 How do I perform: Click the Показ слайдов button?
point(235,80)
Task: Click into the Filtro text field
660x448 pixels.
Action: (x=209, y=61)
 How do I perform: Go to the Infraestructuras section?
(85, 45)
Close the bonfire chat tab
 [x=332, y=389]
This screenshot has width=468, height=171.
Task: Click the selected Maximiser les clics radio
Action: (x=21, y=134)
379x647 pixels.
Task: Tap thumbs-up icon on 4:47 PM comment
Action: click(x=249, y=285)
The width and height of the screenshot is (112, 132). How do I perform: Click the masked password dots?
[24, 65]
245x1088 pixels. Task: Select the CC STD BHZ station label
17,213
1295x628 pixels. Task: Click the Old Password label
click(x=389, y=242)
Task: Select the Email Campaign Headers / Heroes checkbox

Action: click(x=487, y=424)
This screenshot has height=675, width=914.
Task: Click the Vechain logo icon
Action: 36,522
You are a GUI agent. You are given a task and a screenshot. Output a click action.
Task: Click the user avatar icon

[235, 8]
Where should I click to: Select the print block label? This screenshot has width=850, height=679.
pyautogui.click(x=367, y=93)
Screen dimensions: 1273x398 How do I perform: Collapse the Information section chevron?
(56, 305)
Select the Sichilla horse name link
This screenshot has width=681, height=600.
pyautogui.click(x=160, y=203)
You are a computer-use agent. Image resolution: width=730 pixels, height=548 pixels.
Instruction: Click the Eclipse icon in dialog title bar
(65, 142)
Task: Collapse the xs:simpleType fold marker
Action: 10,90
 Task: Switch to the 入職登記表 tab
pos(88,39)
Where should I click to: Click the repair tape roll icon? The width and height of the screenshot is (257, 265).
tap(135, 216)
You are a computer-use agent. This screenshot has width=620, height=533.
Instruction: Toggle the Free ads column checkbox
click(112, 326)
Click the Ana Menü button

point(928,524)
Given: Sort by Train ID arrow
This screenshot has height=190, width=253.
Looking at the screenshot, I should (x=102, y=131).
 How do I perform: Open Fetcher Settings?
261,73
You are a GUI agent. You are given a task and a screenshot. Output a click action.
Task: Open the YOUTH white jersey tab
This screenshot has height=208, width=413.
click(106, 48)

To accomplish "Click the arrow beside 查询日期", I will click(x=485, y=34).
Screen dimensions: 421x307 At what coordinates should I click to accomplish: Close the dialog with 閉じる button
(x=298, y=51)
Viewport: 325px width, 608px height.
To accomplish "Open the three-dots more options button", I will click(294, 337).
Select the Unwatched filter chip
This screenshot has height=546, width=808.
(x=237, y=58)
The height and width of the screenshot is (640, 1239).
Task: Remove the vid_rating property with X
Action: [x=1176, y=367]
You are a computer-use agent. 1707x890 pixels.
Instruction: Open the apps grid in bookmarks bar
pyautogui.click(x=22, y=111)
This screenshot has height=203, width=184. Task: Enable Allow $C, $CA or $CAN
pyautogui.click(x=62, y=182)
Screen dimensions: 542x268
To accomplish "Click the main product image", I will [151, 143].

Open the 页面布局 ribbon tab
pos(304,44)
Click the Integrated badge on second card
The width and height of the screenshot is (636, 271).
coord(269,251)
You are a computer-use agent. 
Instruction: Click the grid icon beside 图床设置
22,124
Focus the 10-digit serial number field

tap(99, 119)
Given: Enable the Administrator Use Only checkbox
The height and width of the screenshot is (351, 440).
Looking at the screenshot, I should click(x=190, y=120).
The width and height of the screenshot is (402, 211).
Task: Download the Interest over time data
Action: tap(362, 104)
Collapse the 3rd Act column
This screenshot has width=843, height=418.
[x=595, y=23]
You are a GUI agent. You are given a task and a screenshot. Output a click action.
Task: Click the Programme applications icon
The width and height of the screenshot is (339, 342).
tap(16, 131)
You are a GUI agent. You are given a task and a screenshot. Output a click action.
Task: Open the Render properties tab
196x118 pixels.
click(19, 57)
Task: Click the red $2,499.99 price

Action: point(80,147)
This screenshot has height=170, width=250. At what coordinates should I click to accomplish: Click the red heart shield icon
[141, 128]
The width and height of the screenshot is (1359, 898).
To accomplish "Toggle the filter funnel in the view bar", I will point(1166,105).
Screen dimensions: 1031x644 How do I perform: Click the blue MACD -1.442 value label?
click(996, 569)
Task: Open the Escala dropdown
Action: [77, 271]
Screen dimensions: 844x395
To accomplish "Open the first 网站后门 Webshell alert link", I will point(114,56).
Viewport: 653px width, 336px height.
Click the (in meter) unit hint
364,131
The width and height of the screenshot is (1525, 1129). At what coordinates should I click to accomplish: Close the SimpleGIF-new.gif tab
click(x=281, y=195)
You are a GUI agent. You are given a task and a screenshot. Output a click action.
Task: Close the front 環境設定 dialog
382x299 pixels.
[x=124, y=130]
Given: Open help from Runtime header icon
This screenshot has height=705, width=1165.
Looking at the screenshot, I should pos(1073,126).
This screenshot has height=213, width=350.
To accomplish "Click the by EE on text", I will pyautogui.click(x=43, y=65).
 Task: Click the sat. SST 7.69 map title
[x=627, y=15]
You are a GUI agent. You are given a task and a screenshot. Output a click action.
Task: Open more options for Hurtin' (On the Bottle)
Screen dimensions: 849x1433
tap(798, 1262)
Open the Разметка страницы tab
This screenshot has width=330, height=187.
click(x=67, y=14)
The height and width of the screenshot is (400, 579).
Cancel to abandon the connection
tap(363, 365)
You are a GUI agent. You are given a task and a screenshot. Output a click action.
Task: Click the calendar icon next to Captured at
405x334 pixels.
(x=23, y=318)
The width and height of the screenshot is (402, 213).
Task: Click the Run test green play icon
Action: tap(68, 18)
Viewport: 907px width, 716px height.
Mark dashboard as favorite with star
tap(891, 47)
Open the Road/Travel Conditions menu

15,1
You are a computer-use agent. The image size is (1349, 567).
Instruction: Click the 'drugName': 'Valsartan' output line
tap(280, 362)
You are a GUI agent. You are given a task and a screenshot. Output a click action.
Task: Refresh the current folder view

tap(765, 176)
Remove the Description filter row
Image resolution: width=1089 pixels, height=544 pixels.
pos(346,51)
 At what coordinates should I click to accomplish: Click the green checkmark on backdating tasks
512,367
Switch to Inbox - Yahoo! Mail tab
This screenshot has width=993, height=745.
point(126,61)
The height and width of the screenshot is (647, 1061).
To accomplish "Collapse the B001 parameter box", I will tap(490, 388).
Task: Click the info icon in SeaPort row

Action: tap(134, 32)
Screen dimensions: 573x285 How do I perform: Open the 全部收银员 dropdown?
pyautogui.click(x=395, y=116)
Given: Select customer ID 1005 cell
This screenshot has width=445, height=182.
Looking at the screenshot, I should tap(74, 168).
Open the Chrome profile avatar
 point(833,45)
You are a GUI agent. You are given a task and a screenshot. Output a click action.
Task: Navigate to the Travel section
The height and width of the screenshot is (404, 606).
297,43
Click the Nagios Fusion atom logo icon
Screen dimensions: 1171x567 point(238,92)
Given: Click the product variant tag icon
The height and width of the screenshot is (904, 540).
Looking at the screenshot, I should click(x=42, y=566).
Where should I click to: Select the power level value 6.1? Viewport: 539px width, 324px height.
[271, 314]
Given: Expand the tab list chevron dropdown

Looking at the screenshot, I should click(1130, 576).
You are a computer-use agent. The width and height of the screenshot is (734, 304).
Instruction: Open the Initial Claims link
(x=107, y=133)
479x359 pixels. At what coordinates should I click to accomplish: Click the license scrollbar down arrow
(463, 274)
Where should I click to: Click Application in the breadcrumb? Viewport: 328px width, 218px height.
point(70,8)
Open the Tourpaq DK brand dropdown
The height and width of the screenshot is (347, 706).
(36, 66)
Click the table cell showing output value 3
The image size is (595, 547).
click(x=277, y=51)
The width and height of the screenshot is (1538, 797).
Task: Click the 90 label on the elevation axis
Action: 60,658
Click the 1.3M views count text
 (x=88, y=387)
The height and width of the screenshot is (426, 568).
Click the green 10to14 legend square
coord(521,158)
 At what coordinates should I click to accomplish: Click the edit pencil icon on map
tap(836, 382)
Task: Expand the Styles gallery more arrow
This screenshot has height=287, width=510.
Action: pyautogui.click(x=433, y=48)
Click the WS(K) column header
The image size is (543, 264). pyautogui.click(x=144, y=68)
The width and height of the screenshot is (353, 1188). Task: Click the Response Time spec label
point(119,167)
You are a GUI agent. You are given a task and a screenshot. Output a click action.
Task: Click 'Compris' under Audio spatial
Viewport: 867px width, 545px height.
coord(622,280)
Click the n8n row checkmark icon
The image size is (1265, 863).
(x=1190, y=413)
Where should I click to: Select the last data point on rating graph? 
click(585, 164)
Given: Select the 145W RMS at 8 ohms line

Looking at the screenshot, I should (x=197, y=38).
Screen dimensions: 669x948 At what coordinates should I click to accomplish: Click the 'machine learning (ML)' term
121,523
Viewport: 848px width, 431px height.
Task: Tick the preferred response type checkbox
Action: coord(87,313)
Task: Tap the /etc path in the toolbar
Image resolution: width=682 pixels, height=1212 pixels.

========================

● **EXERCISE DESCRIPTION**
Count the lines in the entries above that hold the string "cell", and give that count without any other text.

● **OUTPUT OF THE EXERCISE**
2